OFF THE MAP: Pacific Northwest magazine, having absorbed the slightly-better Washington mag, is abandoning its one reason for existence — to cover the region specified by its title. Letter writers in the Feb. issue complained about a wine article that included the main wine regions of northern California as part of the Northwest wine biz. The article’s writer, John Doerper, responded with a ludicrous passage claiming that anything from Alaska to San Francisco is Northwest, based on native species of trees, foliage, and grasses. Maybe that excuse would’ve worked when it was a nature mag called Pacific Search, but not for a publication about human societies. He goes on, “No chasm separates us. Northern Californians share our tastes and desires and espouse our unique outlook on life.” No county within the banking or media zone of San Francisco can by any means be called Pacific Northwest. Unless he’s thinking about the generic western-upscale culture of smug attitudes, made-up “traditional” cuisines, and revisionist history shared by Bay Area transplant colonies from Santa Fe to the San Juans.

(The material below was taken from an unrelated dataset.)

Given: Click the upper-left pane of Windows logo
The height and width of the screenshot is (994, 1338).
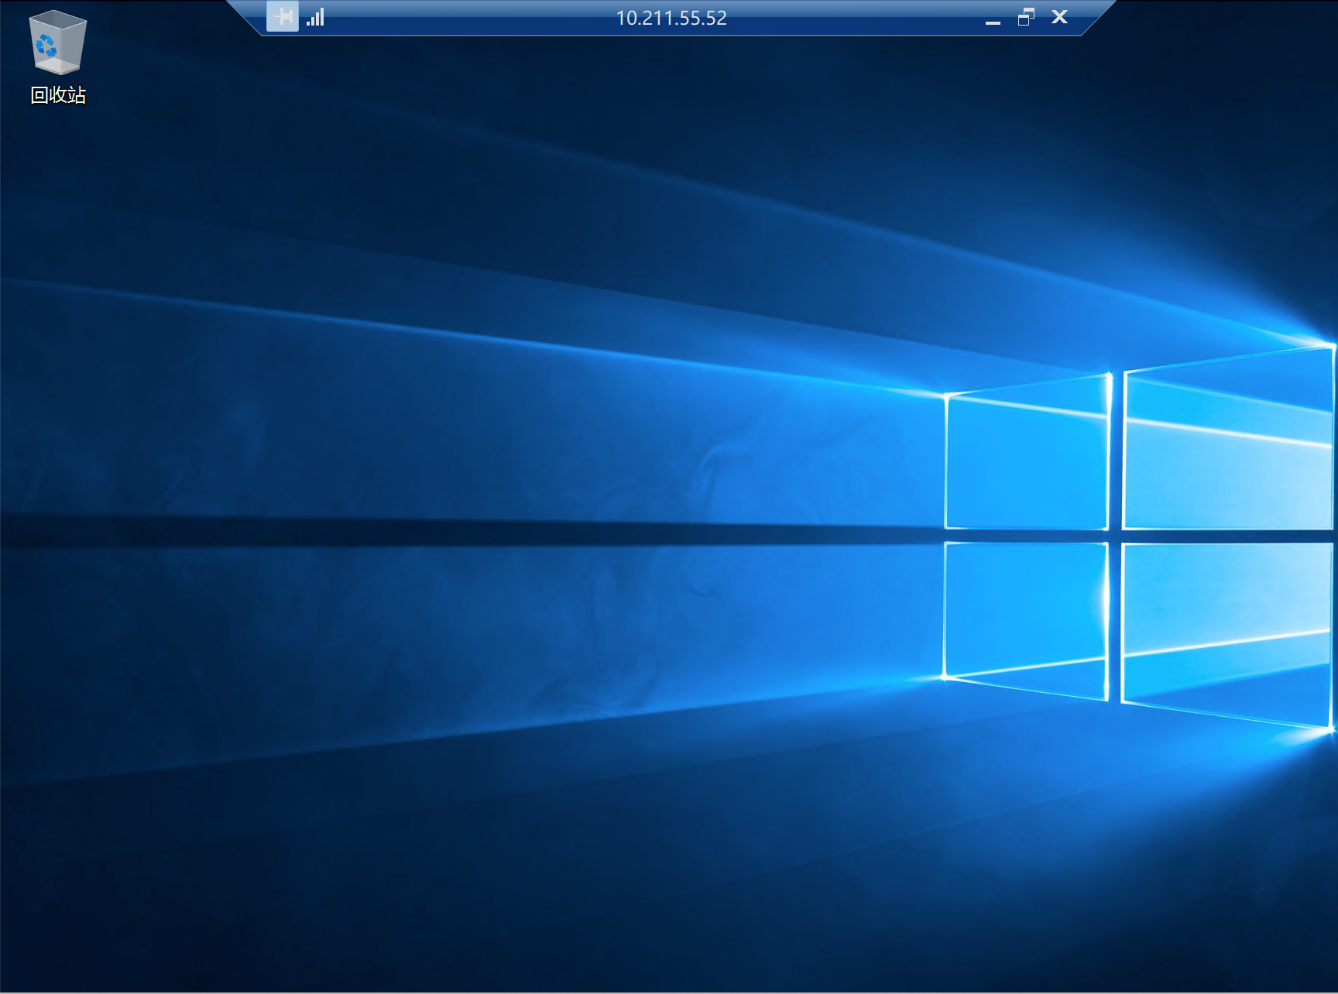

JUNK FOOD OF THE MONTH: Somebody has to tell you that Ultra Slim-Fast, the shake mix diet plan endorsed by Chuck Knox and many others, is mainly composed of sugar. It’s like having a vitamin-enriched candy bar for two meals a day, with chemical fillers added to make you feel fuller after consuming it. (Anybody remember what was in its predecessors from other companies, Metracal and Sego?)…The soft drink bottling industry usually comes to Olympia only when there’s a bottle-deposit bill to be defeated (they all have been), but now is lobbying to repeal a one-cent-per-container tax imposed last year to fund anti-drug programs. Instead, the bottlers suggest the tax be taken off pop and put onto candy and bakery products. It’s about time we recognized sugar and carbos as drugs.

LIFE IMITATES COMICS: A reader said, “You’ve got to print this: A certain Seattle woman was suddenly awakened in bed by her new lover’s estranged wife. The woman tried to cordially introduce herself, but that was a very difficult thing to do when one is covered only by a sheet. It was the weirdest experience I’ve ever been through.” My response to her: “But it can’t be that unusual. According to the cartoons in Playboy, it happens all the time.”

NOTES: Tad was forced to recall an album cover that contained a “found photo” (from a yard sale) of a nude middle-aged couple. The real people found out about it and threatened to sue. The Rebellious Jukebox on E. Pine (another store where you can still buy records) displayed posters with the now-forbidden image replaced by pictures of grocery products (a presumed reference to Tad’s famous girth)…. I used to say when asked my favorite music, “12-inch disco remixes of Gregorian chants.” Now, a brit unit called Enigma has actually done one and it made the us charts!

THOSE PHUNNY PHOREIGNERS: Peter Oakley reports that among South African whites, ” `jazz’ is a slang term for going to the bathroom.” To associate what many believe is the highest achievement of black American culture with a toilet says more about South African racial attitudes than all the apologetic white-liberal books from that country put together.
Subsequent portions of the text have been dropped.